Meditations for Mortals by Oliver Burkehead
My conversations helped me recognise a deeper issue, too, which is the way our ceaseless efforts to get into the driver’s seat of life seem to sap it of the very sense of aliveness that makes it worth living in the first place.
Stone Yard Devotional by Charlotte Wood
The fact was that Annabel was so disgusted by greed, by the ruination of the natural world because of it, that, like ascetics before her, the only action she could take was to remove herself, bit by bit, from the obscenity of this excess. 'Her suffering was an existential and a moral problem,' he said. 'Not a medical one.'
The Road to Tender Hearts
Some people will always ignore the sign, no matter how clear and direct it is.
The Dog of the South by Charles Portis
I asked him if he was going to British Honduras on vacation and he said, 'Vacation! Do you think I'm the kind of man who takes vacations?'
The Antidote by Karen Russel
The plow that broke these plains was the plow that broke my family back in German-occupied Poland: the plow of empire. The plow that displaces and murders people, tearing them from their homes. The plow that levels more than tallgrass. The plow pushed by people like me.
Native Nations: A Millennium in North America by Kathleen DuVal
For too long, most Americans didn't take oral history seriously, creating a mystery where there never was one. The question of who built these places and where they went are no mystery, O'odham elders and historians repeat: 'We've always lived here.'
Go As A River by Shelley Read
I had also gathered along the way all the tiny pieces connecting me to everything else, and doing this had delivered me here, with two fists of forest soil in my palms and a heart still learning to be unafraid of itself.

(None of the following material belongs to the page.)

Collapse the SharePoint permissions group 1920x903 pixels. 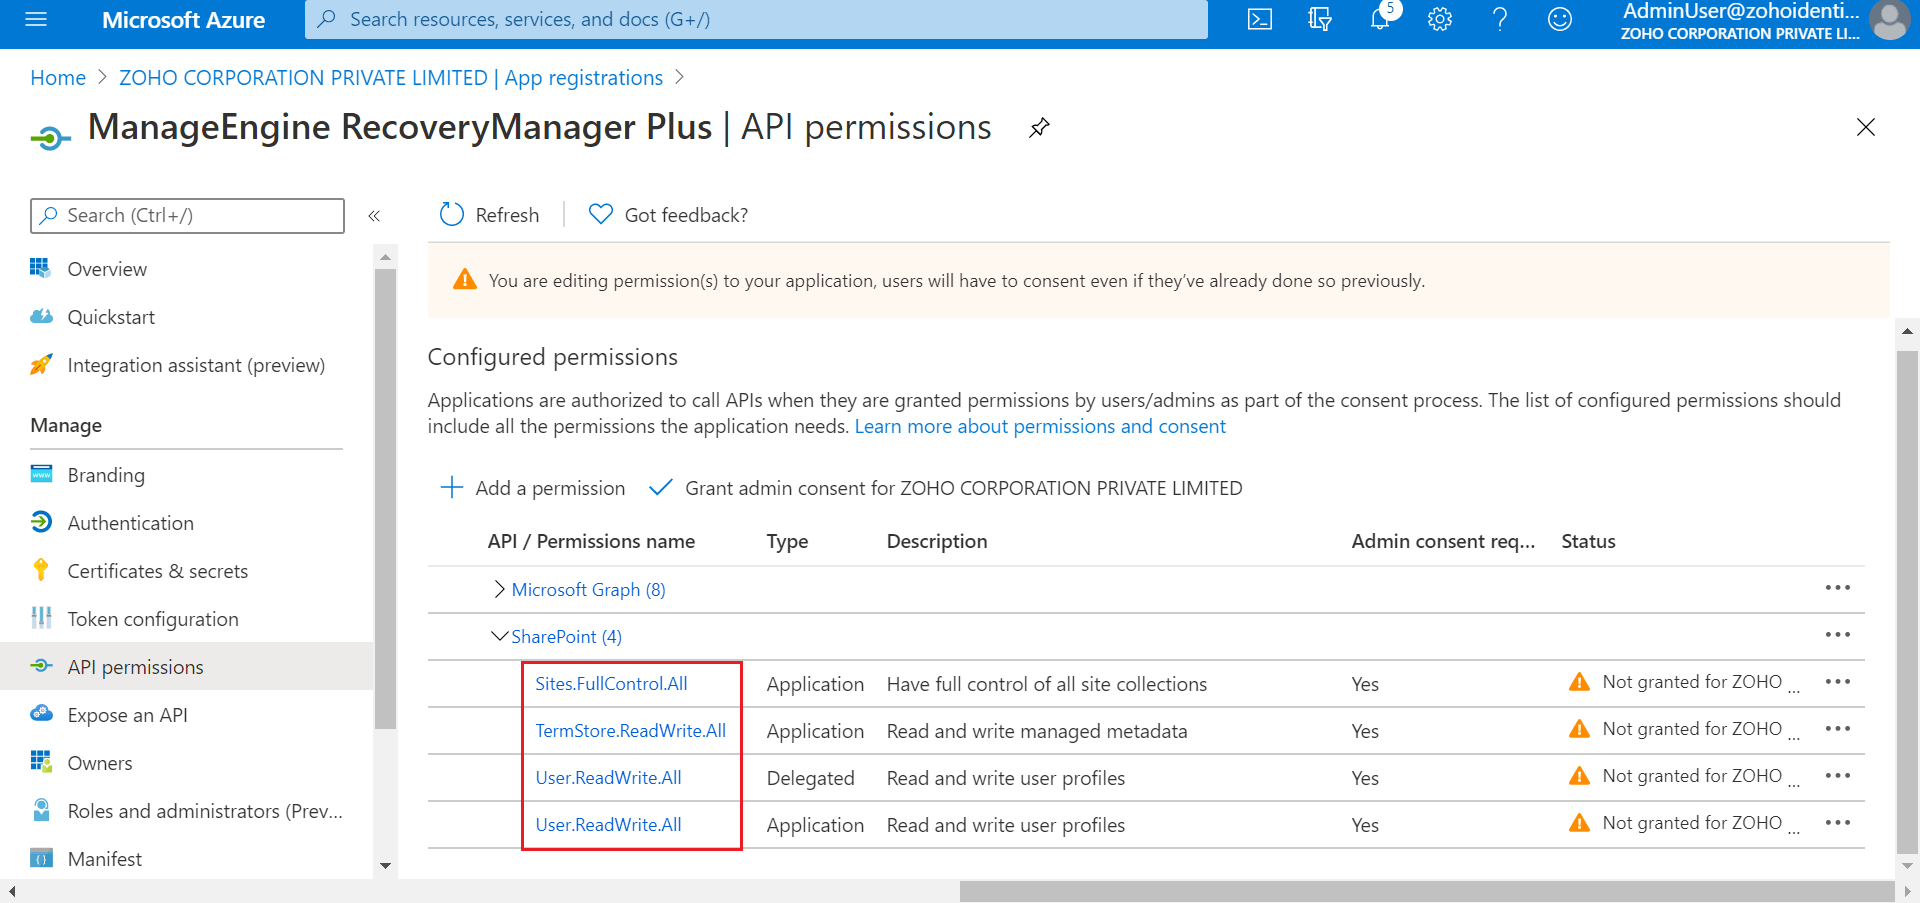[x=499, y=637]
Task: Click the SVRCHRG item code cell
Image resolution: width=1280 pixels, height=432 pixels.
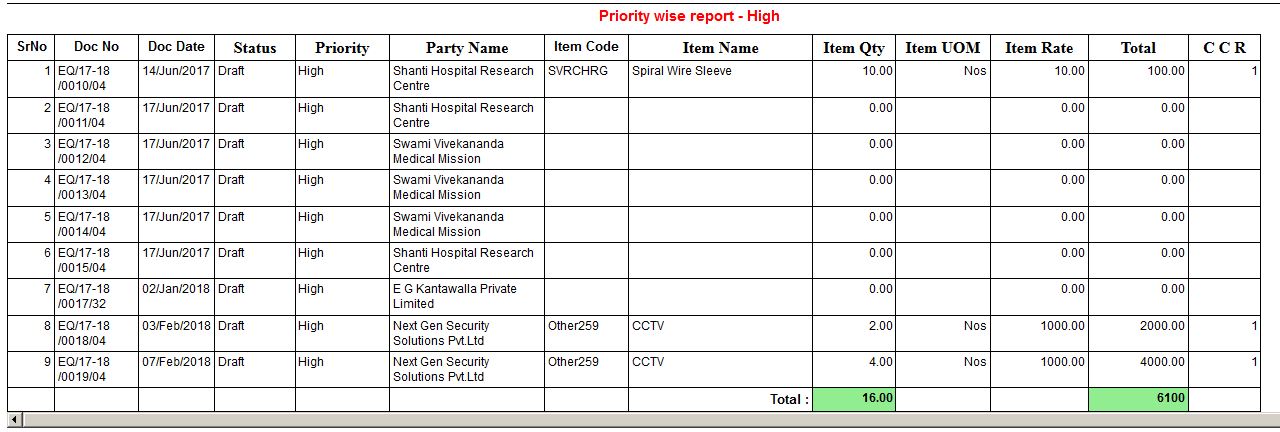Action: (x=574, y=72)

Small Things Like These by Claire Keegan
Always it was the same, Furlong thought; always they carried mechanically on without pause, to the next job at hand. What would life be like, he wondered, if they were given time to think and reflect over things? Might their lives be different or much the same – or would they just lose the run of themselves?
Mammoth by Eva Baltasar
Reducing life to an Excel spreadsheet felt like a crime. I hated my tool, the specialist axe I used to cut up emotions and memories, the experience and suffering of those people who, at the end of the day, had somehow persuaded life to put up with them all those years.